[Records]
○ ○ ○ ○

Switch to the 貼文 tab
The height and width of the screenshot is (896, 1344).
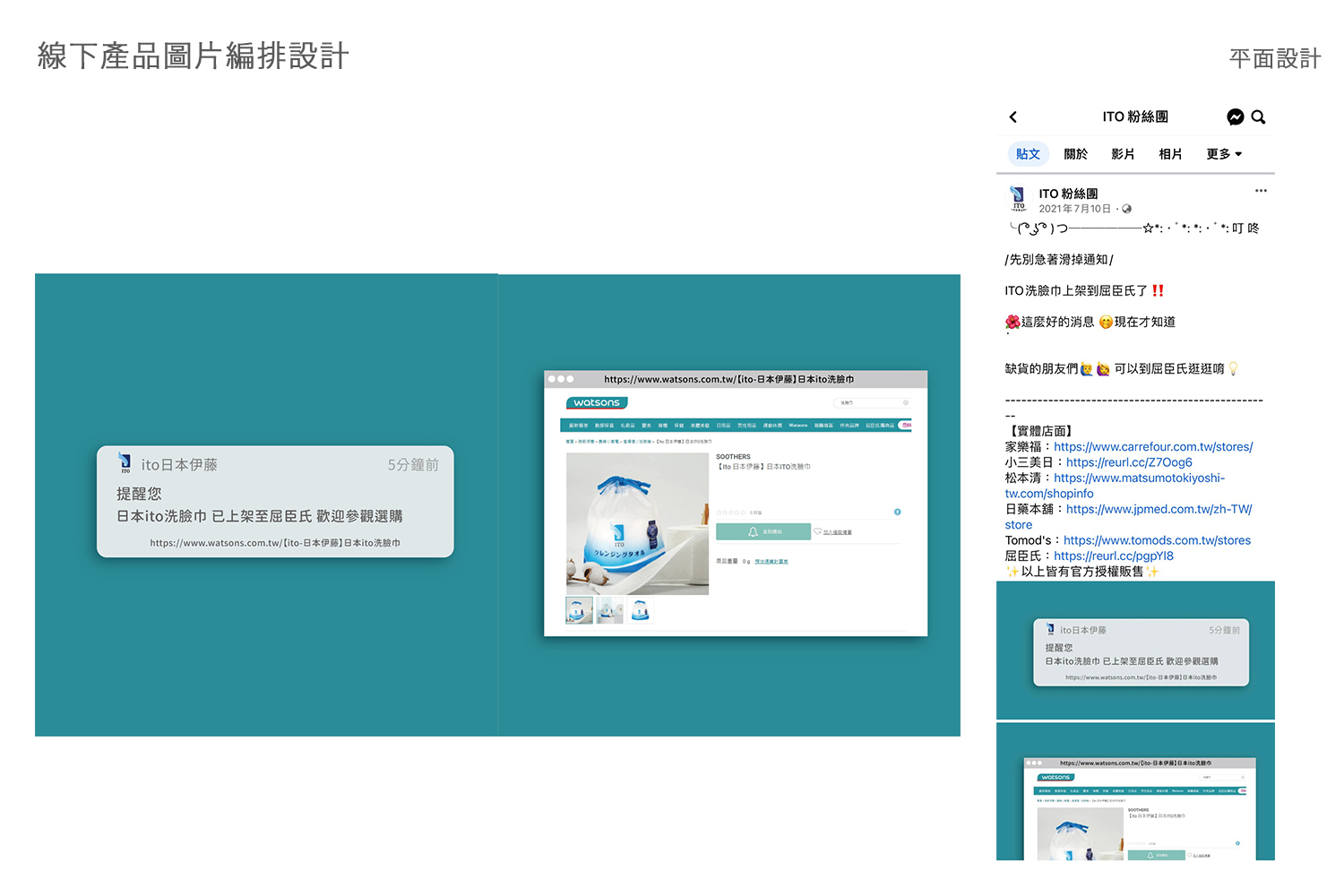(1028, 154)
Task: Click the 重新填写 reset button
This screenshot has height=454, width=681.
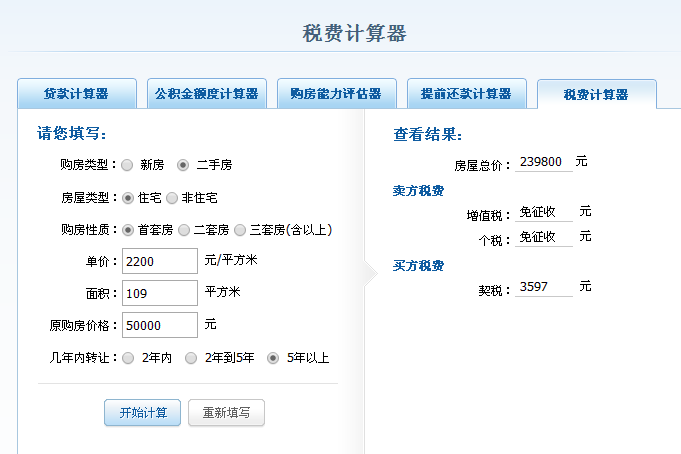Action: click(226, 413)
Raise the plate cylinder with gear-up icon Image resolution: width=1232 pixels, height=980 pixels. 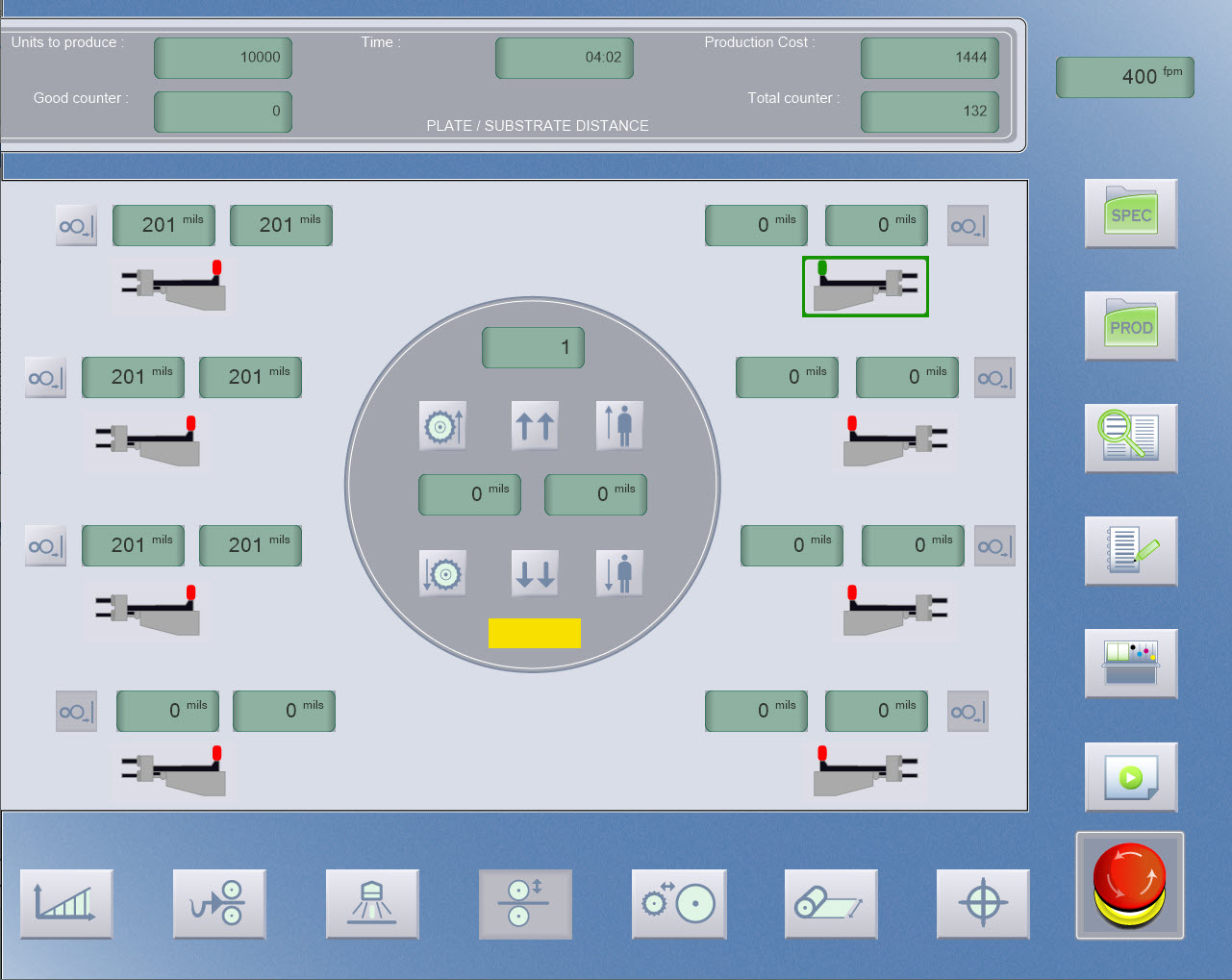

○ ○ ○ ○

WHAT YOU ARE ASKED TO DO:
Rewrite every one of the items above, replacing "screenshot" with "image" and keeping everything else the same. Leave the pictures out of your answer.

EXERCISE SOLUTION:
Switch to the 貼文 tab
The height and width of the image is (896, 1344).
(1028, 154)
Task: Click the 重新填写 reset button
This image has height=454, width=681.
Action: click(226, 413)
Raise the plate cylinder with gear-up icon Image resolution: width=1232 pixels, height=980 pixels. 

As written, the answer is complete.